BEGIN
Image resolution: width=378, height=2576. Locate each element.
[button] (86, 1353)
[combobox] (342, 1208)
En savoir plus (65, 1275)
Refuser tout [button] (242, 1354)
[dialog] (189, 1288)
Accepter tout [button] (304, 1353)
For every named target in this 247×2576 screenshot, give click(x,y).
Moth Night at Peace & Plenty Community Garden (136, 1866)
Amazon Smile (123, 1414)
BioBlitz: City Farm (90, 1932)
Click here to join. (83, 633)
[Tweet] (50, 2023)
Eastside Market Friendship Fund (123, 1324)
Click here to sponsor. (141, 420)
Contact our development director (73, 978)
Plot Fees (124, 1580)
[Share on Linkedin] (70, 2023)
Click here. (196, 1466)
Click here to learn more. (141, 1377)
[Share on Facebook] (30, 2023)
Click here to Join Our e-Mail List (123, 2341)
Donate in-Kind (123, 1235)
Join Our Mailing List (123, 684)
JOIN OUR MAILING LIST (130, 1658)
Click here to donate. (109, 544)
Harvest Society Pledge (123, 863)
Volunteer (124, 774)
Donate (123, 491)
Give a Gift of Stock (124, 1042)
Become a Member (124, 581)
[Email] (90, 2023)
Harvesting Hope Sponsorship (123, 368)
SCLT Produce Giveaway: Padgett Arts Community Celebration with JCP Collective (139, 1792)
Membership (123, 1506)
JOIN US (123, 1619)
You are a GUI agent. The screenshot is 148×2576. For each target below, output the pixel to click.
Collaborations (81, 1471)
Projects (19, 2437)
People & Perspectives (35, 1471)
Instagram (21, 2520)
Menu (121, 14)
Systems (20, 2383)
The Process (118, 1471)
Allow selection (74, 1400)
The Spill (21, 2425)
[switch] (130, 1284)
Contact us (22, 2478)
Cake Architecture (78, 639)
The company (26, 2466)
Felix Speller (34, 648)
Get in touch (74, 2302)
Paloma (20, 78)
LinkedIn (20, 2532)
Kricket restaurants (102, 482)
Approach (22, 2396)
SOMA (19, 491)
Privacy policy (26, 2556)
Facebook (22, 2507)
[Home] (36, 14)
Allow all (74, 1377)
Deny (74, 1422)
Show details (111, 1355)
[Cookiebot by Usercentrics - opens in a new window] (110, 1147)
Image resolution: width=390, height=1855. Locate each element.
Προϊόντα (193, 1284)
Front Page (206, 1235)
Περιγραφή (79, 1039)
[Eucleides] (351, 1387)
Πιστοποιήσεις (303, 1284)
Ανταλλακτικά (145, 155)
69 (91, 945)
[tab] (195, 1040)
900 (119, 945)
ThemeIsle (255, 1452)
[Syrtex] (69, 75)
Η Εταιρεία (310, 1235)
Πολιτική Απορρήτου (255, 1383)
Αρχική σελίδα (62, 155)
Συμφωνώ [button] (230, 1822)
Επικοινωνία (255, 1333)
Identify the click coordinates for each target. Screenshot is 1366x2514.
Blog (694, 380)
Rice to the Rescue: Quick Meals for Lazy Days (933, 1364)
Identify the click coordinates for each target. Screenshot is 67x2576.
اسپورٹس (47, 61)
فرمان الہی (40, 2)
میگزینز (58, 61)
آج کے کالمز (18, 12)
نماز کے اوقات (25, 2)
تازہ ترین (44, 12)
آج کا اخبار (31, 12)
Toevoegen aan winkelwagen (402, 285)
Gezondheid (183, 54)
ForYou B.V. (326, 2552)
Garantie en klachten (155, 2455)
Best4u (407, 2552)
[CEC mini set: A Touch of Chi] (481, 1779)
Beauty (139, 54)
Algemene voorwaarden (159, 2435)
END
TASK TO COMPLETE ::
Beginning at the line where "Felix Speller (34, 648)" appears, extract each line through the end of the data above; keep them exact and include nothing else.

COMPLETED EXERCISE ::
Felix Speller (34, 648)
Get in touch (74, 2302)
Paloma (20, 78)
LinkedIn (20, 2532)
Kricket restaurants (102, 482)
Approach (22, 2396)
SOMA (19, 491)
Privacy policy (26, 2556)
Facebook (22, 2507)
[Home] (36, 14)
Allow all (74, 1377)
Deny (74, 1422)
Show details (111, 1355)
[Cookiebot by Usercentrics - opens in a new window] (110, 1147)
Image resolution: width=390, height=1855. Locate each element.
Προϊόντα (193, 1284)
Front Page (206, 1235)
Περιγραφή (79, 1039)
[Eucleides] (351, 1387)
Πιστοποιήσεις (303, 1284)
Ανταλλακτικά (145, 155)
69 (91, 945)
[tab] (195, 1040)
900 (119, 945)
ThemeIsle (255, 1452)
[Syrtex] (69, 75)
Η Εταιρεία (310, 1235)
Πολιτική Απορρήτου (255, 1383)
Αρχική σελίδα (62, 155)
Συμφωνώ [button] (230, 1822)
Επικοινωνία (255, 1333)
Identify the click coordinates for each target. Screenshot is 1366x2514.
Blog (694, 380)
Rice to the Rescue: Quick Meals for Lazy Days (933, 1364)
Identify the click coordinates for each target. Screenshot is 67x2576.
اسپورٹس (47, 61)
فرمان الہی (40, 2)
میگزینز (58, 61)
آج کے کالمز (18, 12)
نماز کے اوقات (25, 2)
تازہ ترین (44, 12)
آج کا اخبار (31, 12)
Toevoegen aan winkelwagen (402, 285)
Gezondheid (183, 54)
ForYou B.V. (326, 2552)
Garantie en klachten (155, 2455)
Best4u (407, 2552)
[CEC mini set: A Touch of Chi] (481, 1779)
Beauty (139, 54)
Algemene voorwaarden (159, 2435)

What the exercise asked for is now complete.